**Selected extract**
::::::
NEW YORK (Reuters Health) – Patients treated at COVID-19-dedicated hospitals in Minnesota were less likely to die than those cared for at other hospitals, a new study shows.
An analysis of data from more than 5,500 patients in the M Health Fairview Hospital System found that mortality rates among COVID-19 patients at dedicated hospitals were 25% lower, researchers report in JAMA Network Open.
“Dedicated COVID-19 hospitals in Minnesota are associated with improved in-hospital mortality, reduced complications and rapid implementation of new care processes, while caring for the sickest patients,” said Dr. Elizabeth Lusczek and Dr. Zachery Bergman of the University of Minnesota, in Minneapolis, who worked on the study.
The improvements were mostly due to greater experience, they told Reuters Health in a joint email.
“We know that high-volume specialty healthcare centers that treat many patients with the same conditions, like cancer centers and trauma centers, have improved outcomes,” the two authors said. “This is likely due to the high level of specialized expertise of the healthcare workers at these centers. We believe that our COVID cohort hospitals benefited from the same phenomenon.”
::::::
**Supplied data**

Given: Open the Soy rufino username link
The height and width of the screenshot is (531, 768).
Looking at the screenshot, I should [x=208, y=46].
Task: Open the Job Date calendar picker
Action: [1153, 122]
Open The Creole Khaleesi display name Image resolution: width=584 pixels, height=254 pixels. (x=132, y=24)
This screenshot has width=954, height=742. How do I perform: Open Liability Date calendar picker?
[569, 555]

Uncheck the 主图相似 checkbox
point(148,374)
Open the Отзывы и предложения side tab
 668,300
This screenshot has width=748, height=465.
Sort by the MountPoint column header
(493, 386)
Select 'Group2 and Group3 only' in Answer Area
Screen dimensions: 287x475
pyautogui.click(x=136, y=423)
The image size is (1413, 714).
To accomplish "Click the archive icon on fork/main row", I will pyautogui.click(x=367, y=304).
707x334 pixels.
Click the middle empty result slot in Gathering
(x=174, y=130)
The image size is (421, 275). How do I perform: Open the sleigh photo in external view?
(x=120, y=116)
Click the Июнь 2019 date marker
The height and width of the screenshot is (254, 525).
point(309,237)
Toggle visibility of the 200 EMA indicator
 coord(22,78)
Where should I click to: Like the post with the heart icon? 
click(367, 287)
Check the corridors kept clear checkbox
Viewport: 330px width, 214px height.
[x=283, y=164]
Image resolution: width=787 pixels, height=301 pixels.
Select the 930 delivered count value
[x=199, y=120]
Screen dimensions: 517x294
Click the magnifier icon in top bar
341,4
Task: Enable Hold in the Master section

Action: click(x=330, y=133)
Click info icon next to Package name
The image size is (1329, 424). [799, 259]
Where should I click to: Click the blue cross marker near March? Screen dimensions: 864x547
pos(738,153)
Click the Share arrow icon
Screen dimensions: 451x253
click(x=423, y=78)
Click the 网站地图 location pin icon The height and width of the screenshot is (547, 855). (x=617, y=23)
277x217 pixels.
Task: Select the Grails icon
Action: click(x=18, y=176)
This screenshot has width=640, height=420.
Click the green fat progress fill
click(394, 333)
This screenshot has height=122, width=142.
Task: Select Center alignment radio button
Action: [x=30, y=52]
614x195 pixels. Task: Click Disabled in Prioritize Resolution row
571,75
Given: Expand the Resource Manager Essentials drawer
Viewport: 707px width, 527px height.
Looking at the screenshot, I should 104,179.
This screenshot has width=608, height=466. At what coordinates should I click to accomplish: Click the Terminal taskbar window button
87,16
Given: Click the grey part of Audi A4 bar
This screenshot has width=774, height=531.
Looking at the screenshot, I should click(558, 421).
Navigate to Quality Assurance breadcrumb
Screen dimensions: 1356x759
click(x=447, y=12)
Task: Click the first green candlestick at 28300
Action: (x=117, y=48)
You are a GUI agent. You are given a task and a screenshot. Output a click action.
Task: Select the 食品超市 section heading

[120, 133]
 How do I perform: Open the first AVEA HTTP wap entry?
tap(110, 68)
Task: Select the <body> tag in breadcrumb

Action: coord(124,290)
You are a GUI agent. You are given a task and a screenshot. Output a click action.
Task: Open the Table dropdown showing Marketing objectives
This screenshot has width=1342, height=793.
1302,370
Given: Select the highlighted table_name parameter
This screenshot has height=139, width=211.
::::::
**Task directions**
Reproduce everything in the news report on COVID-19-dedicated hospitals from "An analysis of" down to "a joint email.".

**Output below**
An analysis of data from more than 5,500 patients in the M Health Fairview Hospital System found that mortality rates among COVID-19 patients at dedicated hospitals were 25% lower, researchers report in JAMA Network Open.
“Dedicated COVID-19 hospitals in Minnesota are associated with improved in-hospital mortality, reduced complications and rapid implementation of new care processes, while caring for the sickest patients,” said Dr. Elizabeth Lusczek and Dr. Zachery Bergman of the University of Minnesota, in Minneapolis, who worked on the study.
The improvements were mostly due to greater experience, they told Reuters Health in a joint email.